Julian drehte seinen Kopf nur ein paar Zentimeter, doch durch sein amüsiertes Lächeln war mir klar, dass ich ertappt worden war. Wahrscheinlich wurde ich gerade rot wie ein Stoppschild. Ich senkte meinen Blick, jedoch nicht für lange. Als ich wieder hochsah, blinzelte Julian noch zweimal, dann richtete er seine Aufmerksamkeit wieder nach vorn.
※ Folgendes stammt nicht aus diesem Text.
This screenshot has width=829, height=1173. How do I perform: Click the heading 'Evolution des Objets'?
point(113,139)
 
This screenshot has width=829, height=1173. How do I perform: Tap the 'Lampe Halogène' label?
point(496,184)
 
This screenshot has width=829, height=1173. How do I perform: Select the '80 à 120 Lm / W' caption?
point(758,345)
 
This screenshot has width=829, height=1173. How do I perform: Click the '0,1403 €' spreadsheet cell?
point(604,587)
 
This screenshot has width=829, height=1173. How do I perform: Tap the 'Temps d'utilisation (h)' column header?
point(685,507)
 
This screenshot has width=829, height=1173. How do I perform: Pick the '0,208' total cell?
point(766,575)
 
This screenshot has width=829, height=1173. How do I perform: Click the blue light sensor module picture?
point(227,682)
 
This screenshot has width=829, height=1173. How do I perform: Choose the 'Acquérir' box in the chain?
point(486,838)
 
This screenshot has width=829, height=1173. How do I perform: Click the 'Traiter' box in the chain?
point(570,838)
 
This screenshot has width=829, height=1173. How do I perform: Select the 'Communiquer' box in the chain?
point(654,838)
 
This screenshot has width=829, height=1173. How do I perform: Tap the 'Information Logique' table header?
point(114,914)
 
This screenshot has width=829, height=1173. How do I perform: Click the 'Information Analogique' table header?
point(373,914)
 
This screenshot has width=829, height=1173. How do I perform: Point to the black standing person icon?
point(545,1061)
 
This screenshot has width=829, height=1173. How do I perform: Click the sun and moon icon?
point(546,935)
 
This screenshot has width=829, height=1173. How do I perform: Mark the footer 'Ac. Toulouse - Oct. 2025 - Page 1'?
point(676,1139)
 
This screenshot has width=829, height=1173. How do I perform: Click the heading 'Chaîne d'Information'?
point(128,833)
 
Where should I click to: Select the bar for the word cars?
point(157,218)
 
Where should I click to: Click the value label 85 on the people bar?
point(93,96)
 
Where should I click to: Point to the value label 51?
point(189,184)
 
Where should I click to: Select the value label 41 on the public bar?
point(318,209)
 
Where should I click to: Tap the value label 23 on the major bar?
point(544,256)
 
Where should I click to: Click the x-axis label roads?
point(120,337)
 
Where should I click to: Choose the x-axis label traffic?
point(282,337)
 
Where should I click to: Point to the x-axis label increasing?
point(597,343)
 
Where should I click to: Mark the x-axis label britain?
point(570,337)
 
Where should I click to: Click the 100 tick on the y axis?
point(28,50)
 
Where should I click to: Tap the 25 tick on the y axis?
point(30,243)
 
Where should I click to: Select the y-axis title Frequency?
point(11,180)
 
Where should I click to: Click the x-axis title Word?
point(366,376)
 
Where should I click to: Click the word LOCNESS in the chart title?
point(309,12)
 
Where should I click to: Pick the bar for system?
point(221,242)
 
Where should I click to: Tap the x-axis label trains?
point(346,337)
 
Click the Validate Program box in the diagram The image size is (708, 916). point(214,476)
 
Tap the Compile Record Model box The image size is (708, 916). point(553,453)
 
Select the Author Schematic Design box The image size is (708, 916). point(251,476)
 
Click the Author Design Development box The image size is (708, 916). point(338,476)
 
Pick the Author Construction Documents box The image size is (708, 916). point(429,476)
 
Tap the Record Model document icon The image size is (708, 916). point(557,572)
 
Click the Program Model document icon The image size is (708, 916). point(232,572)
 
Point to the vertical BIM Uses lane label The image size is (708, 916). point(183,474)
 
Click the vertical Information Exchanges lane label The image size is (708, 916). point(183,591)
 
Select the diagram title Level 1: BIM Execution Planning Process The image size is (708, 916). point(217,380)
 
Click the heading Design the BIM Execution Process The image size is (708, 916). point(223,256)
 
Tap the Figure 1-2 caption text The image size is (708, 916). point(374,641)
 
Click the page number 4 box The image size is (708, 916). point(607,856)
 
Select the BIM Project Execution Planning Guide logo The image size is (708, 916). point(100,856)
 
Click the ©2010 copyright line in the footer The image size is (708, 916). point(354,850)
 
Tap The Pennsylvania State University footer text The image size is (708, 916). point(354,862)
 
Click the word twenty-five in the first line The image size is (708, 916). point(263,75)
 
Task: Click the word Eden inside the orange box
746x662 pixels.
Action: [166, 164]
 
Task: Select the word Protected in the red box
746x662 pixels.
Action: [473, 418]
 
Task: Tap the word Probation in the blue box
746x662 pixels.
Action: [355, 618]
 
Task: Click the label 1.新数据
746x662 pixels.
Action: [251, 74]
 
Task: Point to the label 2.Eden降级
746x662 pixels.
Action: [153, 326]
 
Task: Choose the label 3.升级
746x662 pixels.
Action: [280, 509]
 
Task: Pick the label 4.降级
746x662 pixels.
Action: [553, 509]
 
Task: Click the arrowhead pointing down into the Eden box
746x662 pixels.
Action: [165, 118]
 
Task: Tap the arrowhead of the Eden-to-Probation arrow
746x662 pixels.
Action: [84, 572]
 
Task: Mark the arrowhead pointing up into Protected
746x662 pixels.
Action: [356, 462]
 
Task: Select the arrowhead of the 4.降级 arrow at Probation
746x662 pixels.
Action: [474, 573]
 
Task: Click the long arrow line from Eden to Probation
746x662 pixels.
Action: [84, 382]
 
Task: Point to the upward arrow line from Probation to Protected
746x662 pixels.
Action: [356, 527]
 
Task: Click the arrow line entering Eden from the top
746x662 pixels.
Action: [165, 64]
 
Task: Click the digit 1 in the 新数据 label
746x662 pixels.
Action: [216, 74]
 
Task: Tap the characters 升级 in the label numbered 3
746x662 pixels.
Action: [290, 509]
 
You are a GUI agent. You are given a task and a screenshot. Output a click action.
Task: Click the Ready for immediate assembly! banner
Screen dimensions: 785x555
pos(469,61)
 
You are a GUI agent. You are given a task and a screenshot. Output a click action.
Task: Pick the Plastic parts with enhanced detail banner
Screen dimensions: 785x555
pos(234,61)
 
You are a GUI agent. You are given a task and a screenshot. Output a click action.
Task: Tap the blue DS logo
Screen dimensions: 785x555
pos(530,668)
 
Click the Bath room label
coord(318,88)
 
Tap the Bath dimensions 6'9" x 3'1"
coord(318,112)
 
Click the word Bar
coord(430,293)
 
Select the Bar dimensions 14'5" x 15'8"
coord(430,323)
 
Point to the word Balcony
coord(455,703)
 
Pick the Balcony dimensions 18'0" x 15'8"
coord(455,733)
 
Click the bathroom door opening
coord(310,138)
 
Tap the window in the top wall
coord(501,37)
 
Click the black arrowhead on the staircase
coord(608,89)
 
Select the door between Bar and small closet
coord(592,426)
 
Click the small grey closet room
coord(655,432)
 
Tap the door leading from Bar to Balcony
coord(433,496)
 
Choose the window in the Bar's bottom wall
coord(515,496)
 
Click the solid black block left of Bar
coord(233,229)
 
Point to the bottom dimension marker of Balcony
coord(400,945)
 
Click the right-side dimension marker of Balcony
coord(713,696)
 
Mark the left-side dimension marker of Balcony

Draußen vor dem Fenster huschte die romantische französische Landschaft vorbei. Vielleicht sollte ich mich besser eine Weile darauf konzentrieren.
Nachdem wir die Ortstafel von Fontvieille passiert hatten, bog Marie in eine Einbahnstraße mit faszinierenden bunten Fassaden, die die gesamte Straße säumten. Dahinter konnte man in der Ferne die Berge erkennen. Marie parkte zwischen einem grünen Minivan und einem Cabrio und stellte dann den Motor ab.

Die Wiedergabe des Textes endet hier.